As the government came under increasing pressure after massive Russian air strikes against the energy sector on October 10 which left Ukraine’s population without electricity for almost an entire day, mud-slinging began in earnest. Attention focused on Volodymyr Kudrytsky, the former head of Ukrenergo, the main operator of Ukraine’s electricity grid.

Kudrytsky, an outspoken figure in Ukraine’s pro-western and anti-corruption civil society, was detained on October 28 on suspicion of fraud relating to his alleged involvement in a 2018 plot to embezzle the equivalent of $1.6 million from state funds. The investigation against him was conducted by State Audit Service of Ukraine and State Bureau of Investigation, which are directly subordinate to Zelensky.

He has robustly defended his record against what he alleged were politically motivated attacks designed to shift the blame for the devastation of Ukraine’s energy grid by Russia’s air campaign away from the government.

While Kudrytsky has been released on bail, the case against him remains live.

Power struggle

Whatever their outcome in legal terms, the rumours circulating against Mindich and the attacks against Kudrytsky appear, for now at least, to be classic information campaigns aimed at assassinating reputations and damaging the people and agendas associated with them.

As they pit pro- and anti-Zelensky camps in Ukraine’s elites against each other, the latest corruption revelations reveal a power struggle over who controls the state’s most valuable assets and the levers of power in Ukraine. If Zelensky’s enemies cannot remove him from power, then his ability to rule can be severely constrained by targeting close allies like Mindich.

Another of Zelensky’s top advisers, justice minister (formerly energy minister) German Galushchenko has also been suspended as a result of Operation Midas.

This elite infighting, which is engulfing a sector that is critical to Ukraine’s ability to continue resisting Russia’s aggression, is astounding in its disregard of the existential crisis engulfing Ukraine. While its outcome, for now, is unclear, several important conclusions can already be drawn from it.

The return to a competitive political process with freedom of speech, media, and association, which was suspended as a result of the war, is vital. Fears of playing into the hands of Russian propaganda by revealing corruption in Ukraine simply enable the corrupt officials to further abuse their power and damage the country’s prospects of prevailing against Russia.

More direct involvement of the EU and the US is needed in fighting corruption in Ukraine. Corruption reduces funds allocated for the war. But it also fuels public pessimism in donor countries about the effectiveness of their continuing support.




Read more:
Ukraine war: why Zelensky’s corruption purge could be key to the outcome of the conflict


This corruption has been hugely damaging for recruitment to the armed forces. A recent survey found that 71% of Ukrainians believe the level of corruption has increased since Russia’s full-scale invasion in February 2022.

Monthly desertion rates from the army now stand roughly at the level of two-thirds of new recruits.
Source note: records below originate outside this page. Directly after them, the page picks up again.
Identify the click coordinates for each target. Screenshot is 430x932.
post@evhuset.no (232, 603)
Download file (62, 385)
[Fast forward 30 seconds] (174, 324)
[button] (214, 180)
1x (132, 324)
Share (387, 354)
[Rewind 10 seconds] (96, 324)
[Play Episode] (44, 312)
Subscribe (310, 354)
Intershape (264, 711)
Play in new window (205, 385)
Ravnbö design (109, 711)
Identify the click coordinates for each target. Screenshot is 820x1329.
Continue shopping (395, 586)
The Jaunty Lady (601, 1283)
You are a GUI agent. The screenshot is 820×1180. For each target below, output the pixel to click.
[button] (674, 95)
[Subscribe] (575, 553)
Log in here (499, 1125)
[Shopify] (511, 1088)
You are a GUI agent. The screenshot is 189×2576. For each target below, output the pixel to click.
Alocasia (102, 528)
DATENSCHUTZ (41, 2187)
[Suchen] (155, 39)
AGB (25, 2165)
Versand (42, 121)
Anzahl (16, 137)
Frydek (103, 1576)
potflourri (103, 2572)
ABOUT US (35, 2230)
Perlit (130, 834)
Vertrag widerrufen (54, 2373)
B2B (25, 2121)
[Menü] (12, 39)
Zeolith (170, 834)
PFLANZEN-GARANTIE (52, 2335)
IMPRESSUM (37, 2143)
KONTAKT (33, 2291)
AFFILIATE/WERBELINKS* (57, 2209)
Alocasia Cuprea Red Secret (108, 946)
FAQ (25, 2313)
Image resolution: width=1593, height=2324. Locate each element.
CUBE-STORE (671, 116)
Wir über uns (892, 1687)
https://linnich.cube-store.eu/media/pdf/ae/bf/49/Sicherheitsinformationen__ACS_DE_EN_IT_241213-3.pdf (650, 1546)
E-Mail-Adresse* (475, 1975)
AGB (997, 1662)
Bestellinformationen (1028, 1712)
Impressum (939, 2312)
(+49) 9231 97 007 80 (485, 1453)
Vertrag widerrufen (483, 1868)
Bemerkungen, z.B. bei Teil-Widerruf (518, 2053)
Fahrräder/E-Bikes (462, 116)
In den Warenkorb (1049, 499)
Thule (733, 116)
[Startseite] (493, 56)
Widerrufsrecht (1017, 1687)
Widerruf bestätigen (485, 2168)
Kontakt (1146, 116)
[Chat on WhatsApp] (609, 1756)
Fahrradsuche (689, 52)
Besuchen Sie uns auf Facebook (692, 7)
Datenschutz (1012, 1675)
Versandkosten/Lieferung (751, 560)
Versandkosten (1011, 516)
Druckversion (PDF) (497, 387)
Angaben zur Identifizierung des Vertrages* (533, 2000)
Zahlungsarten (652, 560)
That’s 21,000 deserters compared to 30,000 sign-ups. It’s not sustainable for Ukraine’s defence efforts – and is part of the reason for some of the recent setbacks at the frontline.

This is no longer about the country’s reputation and its prospects of European integration. Cleaning up Ukrainian politics – and being seen to do so – is now as essential for Ukraine’s survival as shoring up its air and ground defences against Russia.

Tolerating corruption is a luxury that Ukraine can no longer afford if it wants to survive as an independent country.

The Conversation

Stefan Wolff is a past recipient of grant funding from the Natural Environment Research Council of the UK, the United States Institute of Peace, the Economic and Social Research Council of the UK, the British Academy, the NATO Science for Peace Programme, the EU Framework Programmes 6 and 7 and Horizon 2020, as well as the EU’s Jean Monnet Programme. He is a Trustee and Honorary Treasurer of the Political Studies Association of the UK and a Senior Research Fellow at the Foreign Policy Centre in London.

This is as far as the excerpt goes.